(Data items)
□ □ □
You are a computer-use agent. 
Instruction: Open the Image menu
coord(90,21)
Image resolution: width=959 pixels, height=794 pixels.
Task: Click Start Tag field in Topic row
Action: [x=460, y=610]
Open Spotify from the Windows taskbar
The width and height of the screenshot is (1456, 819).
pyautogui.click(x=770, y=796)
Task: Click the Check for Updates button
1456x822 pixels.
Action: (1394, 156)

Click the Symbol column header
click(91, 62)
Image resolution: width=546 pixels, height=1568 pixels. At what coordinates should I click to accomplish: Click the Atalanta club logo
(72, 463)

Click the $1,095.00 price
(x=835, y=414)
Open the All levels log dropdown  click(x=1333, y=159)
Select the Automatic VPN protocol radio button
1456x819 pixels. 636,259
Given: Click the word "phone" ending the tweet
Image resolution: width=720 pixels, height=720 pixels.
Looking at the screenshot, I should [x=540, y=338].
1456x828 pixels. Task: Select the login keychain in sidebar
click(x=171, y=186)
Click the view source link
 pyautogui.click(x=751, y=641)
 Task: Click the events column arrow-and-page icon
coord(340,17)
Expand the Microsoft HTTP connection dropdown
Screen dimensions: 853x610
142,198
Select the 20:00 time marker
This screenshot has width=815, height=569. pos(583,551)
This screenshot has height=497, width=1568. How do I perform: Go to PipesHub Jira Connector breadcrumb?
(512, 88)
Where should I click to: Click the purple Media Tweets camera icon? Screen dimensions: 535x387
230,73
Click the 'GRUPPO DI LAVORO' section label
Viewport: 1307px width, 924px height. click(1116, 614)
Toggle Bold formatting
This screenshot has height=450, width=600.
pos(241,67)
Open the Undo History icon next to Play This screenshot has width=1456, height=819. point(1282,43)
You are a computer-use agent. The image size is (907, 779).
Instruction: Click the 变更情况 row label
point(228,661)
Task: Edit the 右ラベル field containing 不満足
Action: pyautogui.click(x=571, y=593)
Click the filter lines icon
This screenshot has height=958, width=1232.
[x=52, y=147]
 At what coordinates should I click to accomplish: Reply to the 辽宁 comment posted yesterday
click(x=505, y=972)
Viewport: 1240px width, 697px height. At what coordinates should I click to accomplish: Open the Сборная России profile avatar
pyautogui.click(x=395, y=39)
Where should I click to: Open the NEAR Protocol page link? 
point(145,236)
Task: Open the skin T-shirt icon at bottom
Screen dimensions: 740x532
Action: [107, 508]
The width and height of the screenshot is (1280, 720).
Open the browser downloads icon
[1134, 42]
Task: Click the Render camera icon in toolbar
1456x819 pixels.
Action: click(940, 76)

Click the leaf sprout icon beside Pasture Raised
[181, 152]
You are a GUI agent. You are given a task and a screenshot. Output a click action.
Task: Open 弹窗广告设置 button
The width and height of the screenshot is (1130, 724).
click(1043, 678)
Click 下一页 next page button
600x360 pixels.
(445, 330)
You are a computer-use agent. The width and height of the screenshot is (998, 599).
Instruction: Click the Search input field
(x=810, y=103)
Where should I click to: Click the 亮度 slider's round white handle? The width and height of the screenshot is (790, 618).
□ □ □
**Task to complete**
Copy all of the data items above line for line, with nothing changed.

**The completed task**
You are a computer-use agent. 
Instruction: Open the Image menu
coord(90,21)
Image resolution: width=959 pixels, height=794 pixels.
Task: Click Start Tag field in Topic row
Action: [x=460, y=610]
Open Spotify from the Windows taskbar
The width and height of the screenshot is (1456, 819).
pyautogui.click(x=770, y=796)
Task: Click the Check for Updates button
1456x822 pixels.
Action: (1394, 156)

Click the Symbol column header
click(91, 62)
Image resolution: width=546 pixels, height=1568 pixels. At what coordinates should I click to accomplish: Click the Atalanta club logo
(72, 463)

Click the $1,095.00 price
(x=835, y=414)
Open the All levels log dropdown  click(x=1333, y=159)
Select the Automatic VPN protocol radio button
1456x819 pixels. 636,259
Given: Click the word "phone" ending the tweet
Image resolution: width=720 pixels, height=720 pixels.
Looking at the screenshot, I should [x=540, y=338].
1456x828 pixels. Task: Select the login keychain in sidebar
click(x=171, y=186)
Click the view source link
 pyautogui.click(x=751, y=641)
 Task: Click the events column arrow-and-page icon
coord(340,17)
Expand the Microsoft HTTP connection dropdown
Screen dimensions: 853x610
142,198
Select the 20:00 time marker
This screenshot has width=815, height=569. pos(583,551)
This screenshot has height=497, width=1568. How do I perform: Go to PipesHub Jira Connector breadcrumb?
(512, 88)
Where should I click to: Click the purple Media Tweets camera icon? Screen dimensions: 535x387
230,73
Click the 'GRUPPO DI LAVORO' section label
Viewport: 1307px width, 924px height. click(1116, 614)
Toggle Bold formatting
This screenshot has height=450, width=600.
pos(241,67)
Open the Undo History icon next to Play This screenshot has width=1456, height=819. point(1282,43)
You are a computer-use agent. The image size is (907, 779).
Instruction: Click the 变更情况 row label
point(228,661)
Task: Edit the 右ラベル field containing 不満足
Action: pyautogui.click(x=571, y=593)
Click the filter lines icon
This screenshot has height=958, width=1232.
[x=52, y=147]
 At what coordinates should I click to accomplish: Reply to the 辽宁 comment posted yesterday
click(x=505, y=972)
Viewport: 1240px width, 697px height. At what coordinates should I click to accomplish: Open the Сборная России profile avatar
pyautogui.click(x=395, y=39)
Where should I click to: Open the NEAR Protocol page link? 
point(145,236)
Task: Open the skin T-shirt icon at bottom
Screen dimensions: 740x532
Action: [107, 508]
The width and height of the screenshot is (1280, 720).
Open the browser downloads icon
[1134, 42]
Task: Click the Render camera icon in toolbar
1456x819 pixels.
Action: click(940, 76)

Click the leaf sprout icon beside Pasture Raised
[181, 152]
You are a GUI agent. You are given a task and a screenshot. Output a click action.
Task: Open 弹窗广告设置 button
The width and height of the screenshot is (1130, 724).
click(1043, 678)
Click 下一页 next page button
600x360 pixels.
(445, 330)
You are a computer-use agent. The width and height of the screenshot is (998, 599).
Instruction: Click the Search input field
(x=810, y=103)
Where should I click to: Click the 亮度 slider's round white handle? The width and height of the screenshot is (790, 618).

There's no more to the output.